==== Data listing ====

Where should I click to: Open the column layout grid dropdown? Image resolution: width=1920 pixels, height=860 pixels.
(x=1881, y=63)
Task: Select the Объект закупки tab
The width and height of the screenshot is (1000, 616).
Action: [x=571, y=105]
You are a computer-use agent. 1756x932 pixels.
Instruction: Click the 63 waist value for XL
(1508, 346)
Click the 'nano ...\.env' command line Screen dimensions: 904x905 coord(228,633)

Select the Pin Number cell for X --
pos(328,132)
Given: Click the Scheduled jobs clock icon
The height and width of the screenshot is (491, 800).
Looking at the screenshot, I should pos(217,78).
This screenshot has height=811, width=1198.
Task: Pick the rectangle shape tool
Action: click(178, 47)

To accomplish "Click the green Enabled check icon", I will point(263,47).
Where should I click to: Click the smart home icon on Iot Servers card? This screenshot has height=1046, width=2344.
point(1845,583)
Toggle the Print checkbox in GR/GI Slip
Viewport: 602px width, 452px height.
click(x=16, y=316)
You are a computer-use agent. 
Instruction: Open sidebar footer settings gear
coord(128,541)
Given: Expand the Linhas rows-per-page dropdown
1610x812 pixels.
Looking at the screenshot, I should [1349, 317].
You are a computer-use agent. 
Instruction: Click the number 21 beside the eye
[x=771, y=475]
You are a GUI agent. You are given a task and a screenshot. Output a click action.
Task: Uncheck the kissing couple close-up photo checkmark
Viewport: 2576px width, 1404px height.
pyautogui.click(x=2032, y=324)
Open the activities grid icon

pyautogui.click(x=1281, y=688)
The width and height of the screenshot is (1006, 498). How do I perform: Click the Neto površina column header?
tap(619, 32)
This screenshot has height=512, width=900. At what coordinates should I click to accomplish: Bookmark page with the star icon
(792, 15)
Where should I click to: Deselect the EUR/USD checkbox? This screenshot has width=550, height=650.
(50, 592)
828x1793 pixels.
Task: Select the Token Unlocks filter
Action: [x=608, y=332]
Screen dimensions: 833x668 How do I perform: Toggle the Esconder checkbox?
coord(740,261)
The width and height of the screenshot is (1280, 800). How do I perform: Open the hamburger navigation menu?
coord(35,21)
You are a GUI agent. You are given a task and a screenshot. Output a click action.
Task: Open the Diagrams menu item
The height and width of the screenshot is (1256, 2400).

====

[Written request]: Reproduce the records above word for word.

[Completed exercise]:
Where should I click to: Open the column layout grid dropdown? Image resolution: width=1920 pixels, height=860 pixels.
(x=1881, y=63)
Task: Select the Объект закупки tab
The width and height of the screenshot is (1000, 616).
Action: [x=571, y=105]
You are a computer-use agent. 1756x932 pixels.
Instruction: Click the 63 waist value for XL
(1508, 346)
Click the 'nano ...\.env' command line Screen dimensions: 904x905 coord(228,633)

Select the Pin Number cell for X --
pos(328,132)
Given: Click the Scheduled jobs clock icon
The height and width of the screenshot is (491, 800).
Looking at the screenshot, I should pos(217,78).
This screenshot has height=811, width=1198.
Task: Pick the rectangle shape tool
Action: click(178, 47)

To accomplish "Click the green Enabled check icon", I will point(263,47).
Where should I click to: Click the smart home icon on Iot Servers card? This screenshot has height=1046, width=2344.
point(1845,583)
Toggle the Print checkbox in GR/GI Slip
Viewport: 602px width, 452px height.
click(x=16, y=316)
You are a computer-use agent. 
Instruction: Open sidebar footer settings gear
coord(128,541)
Given: Expand the Linhas rows-per-page dropdown
1610x812 pixels.
Looking at the screenshot, I should [1349, 317].
You are a computer-use agent. 
Instruction: Click the number 21 beside the eye
[x=771, y=475]
You are a GUI agent. You are given a task and a screenshot. Output a click action.
Task: Uncheck the kissing couple close-up photo checkmark
Viewport: 2576px width, 1404px height.
pyautogui.click(x=2032, y=324)
Open the activities grid icon

pyautogui.click(x=1281, y=688)
The width and height of the screenshot is (1006, 498). How do I perform: Click the Neto površina column header?
tap(619, 32)
This screenshot has height=512, width=900. At what coordinates should I click to accomplish: Bookmark page with the star icon
(792, 15)
Where should I click to: Deselect the EUR/USD checkbox? This screenshot has width=550, height=650.
(50, 592)
828x1793 pixels.
Task: Select the Token Unlocks filter
Action: [x=608, y=332]
Screen dimensions: 833x668 How do I perform: Toggle the Esconder checkbox?
coord(740,261)
The width and height of the screenshot is (1280, 800). How do I perform: Open the hamburger navigation menu?
coord(35,21)
You are a GUI agent. You are given a task and a screenshot. Output a click action.
Task: Open the Diagrams menu item
The height and width of the screenshot is (1256, 2400).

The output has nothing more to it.